EXCERPTED TEXT Start Marker

Infants vulnerable to infection through infected mother’s milk - GulfToday

Infants vulnerable to infection through infected mother’s milk


Mother’s milk provides the best nutrition for most newborns and can provide protection against many illnesses.

Mariecar Jara-Puyod, Senior Reporter

Nursing mothers infected with the viral diseases Novel Coronavirus (COVID-19) and Monkey Pox must be cautious when breastfeeding.

The reminder that is basically a reiteration of regulations by world health institutions, was from Paediatric Infectious Diseases specialist Dr Nipunie Rajapakse who was email interviewed for the August 1 to 7 “World Breastfeeding Week.”

The 2022 theme of the global campaign, not only for the promotion of, but more importantly for the realisation of concrete action for breastfeeding - as decided on by the World Health Organisation (WHO), the United Nations Children’s Fund (UNICEF) and the World Alliance for Breastfeeding Action – was “Step Up for Breastfeeding: Educate and Support.”

Rajapakse, the Mayo Clinic (Rochester, Minnesota, USA) Anti-Microbial Stewardship Programme vice chairman/Paediatric Anti-Microbial Stewardship Programme medical director was asked regarding updates on the importance of breastfeeding in light of the existing Novel Coronavirus (COVID-19) pandemic as well as the Monkeypox outbreak.

EXCERPTED TEXT End Marker

[WORK INSTRUCTION 1]
Answer these questions from the breastfeeding article:
(a) Which two viral diseases does it say nursing mothers should be cautious about when breastfeeding?
(b) Which dates does it give for "World Breastfeeding Week"?
(c) What was the 2022 theme of the campaign?
[WORK INSTRUCTION 2]
Echo the passage of the breastfeeding article starting at "Mother’s milk provides" and ending at "cautious when breastfeeding.".

INFORMATION SHOWN Start Marker

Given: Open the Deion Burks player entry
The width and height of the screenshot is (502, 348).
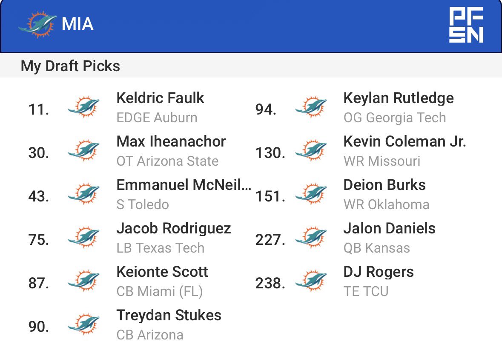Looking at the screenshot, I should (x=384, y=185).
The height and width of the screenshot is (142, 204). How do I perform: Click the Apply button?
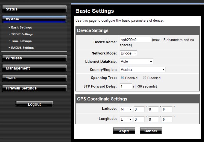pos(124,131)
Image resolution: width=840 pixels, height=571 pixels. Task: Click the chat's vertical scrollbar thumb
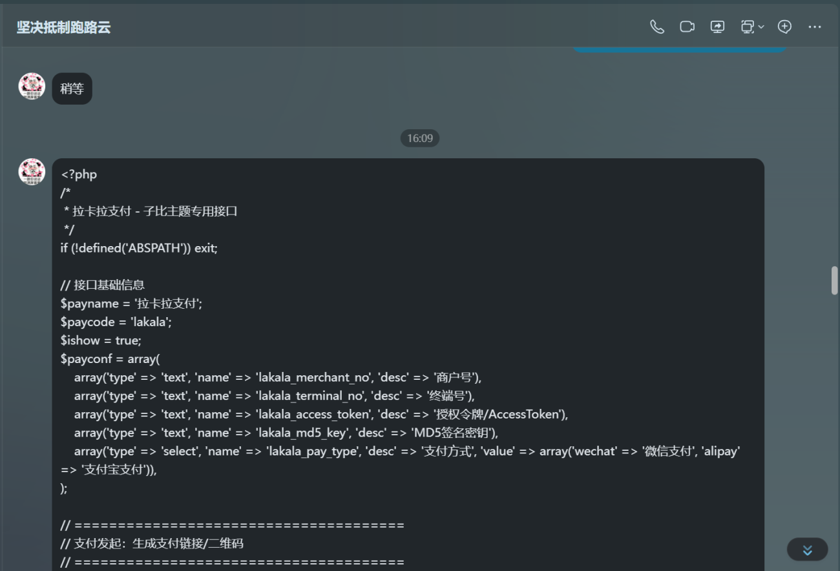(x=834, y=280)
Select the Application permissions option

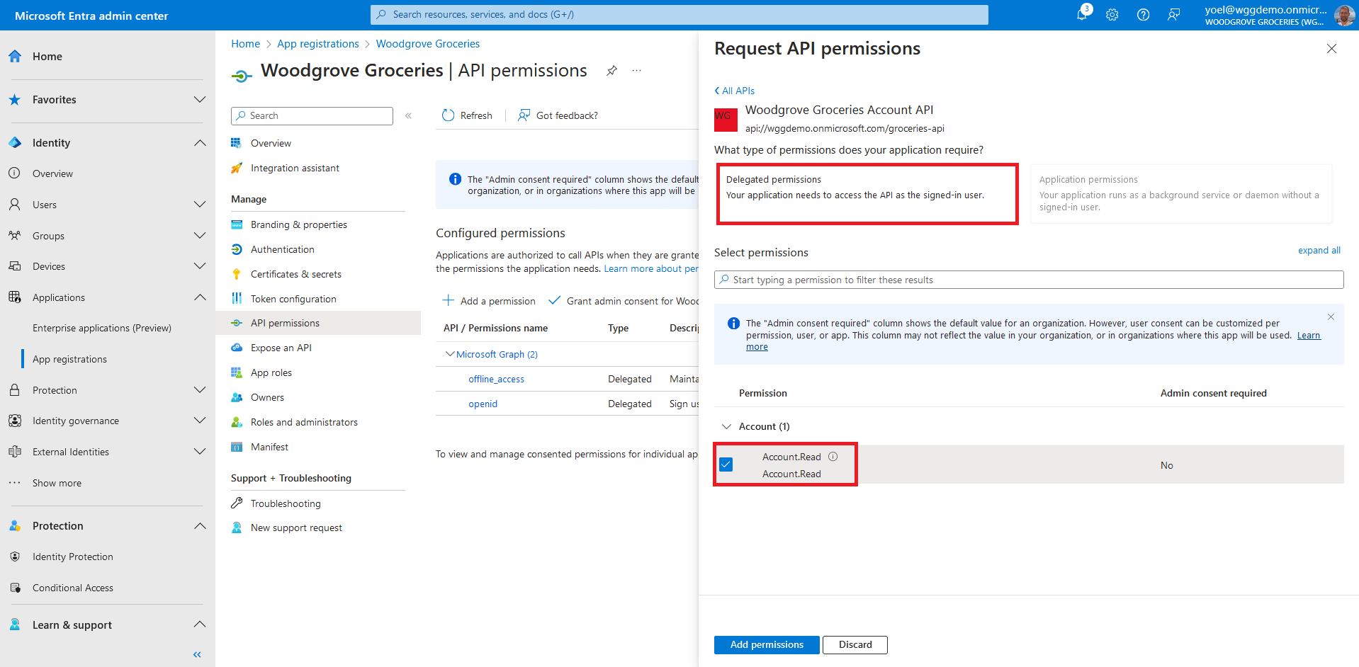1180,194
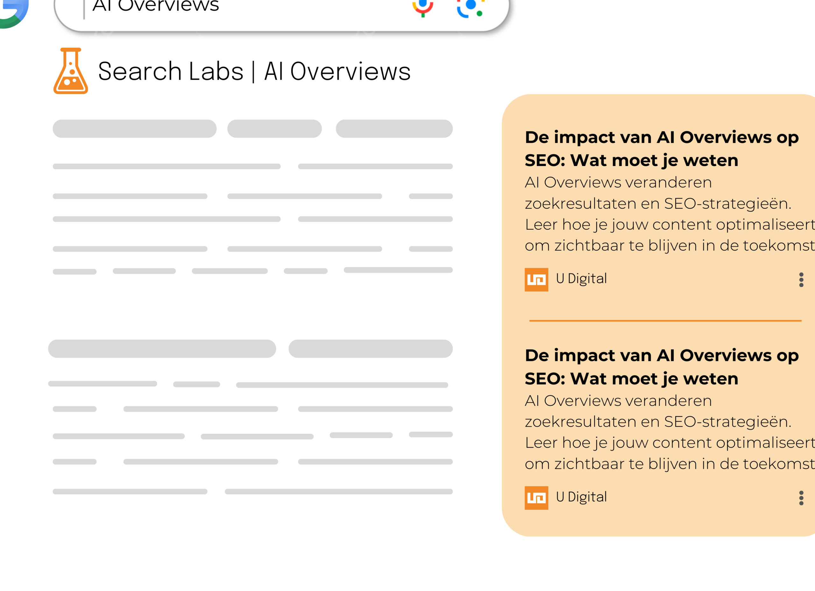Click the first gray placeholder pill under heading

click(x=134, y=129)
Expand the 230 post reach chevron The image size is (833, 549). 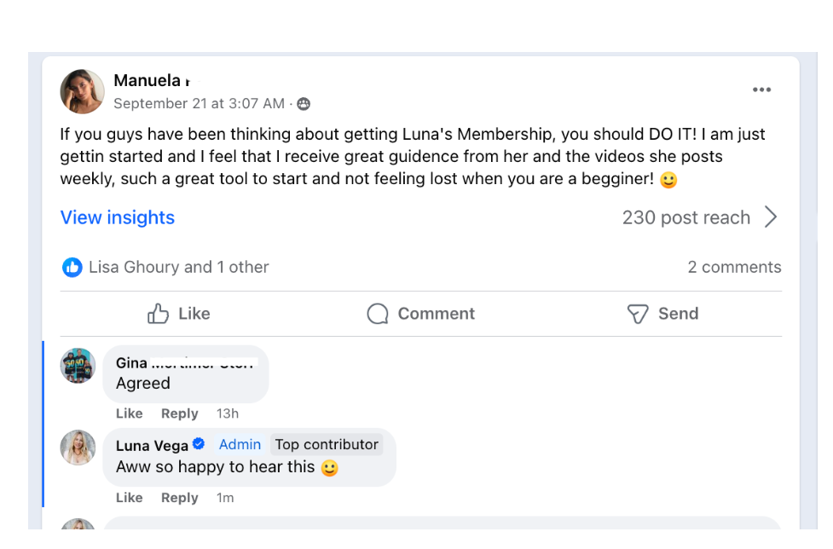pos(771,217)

INFORMATION SHOWN End Marker

[TASK RESULT 1]
(a) Novel Coronavirus (COVID-19) and Monkey Pox
(b) August 1 to 7
(c) "Step Up for Breastfeeding: Educate and Support."

[TASK RESULT 2]
Mother’s milk provides the best nutrition for most newborns and can provide protection against many illnesses.

Mariecar Jara-Puyod, Senior Reporter

Nursing mothers infected with the viral diseases Novel Coronavirus (COVID-19) and Monkey Pox must be cautious when breastfeeding.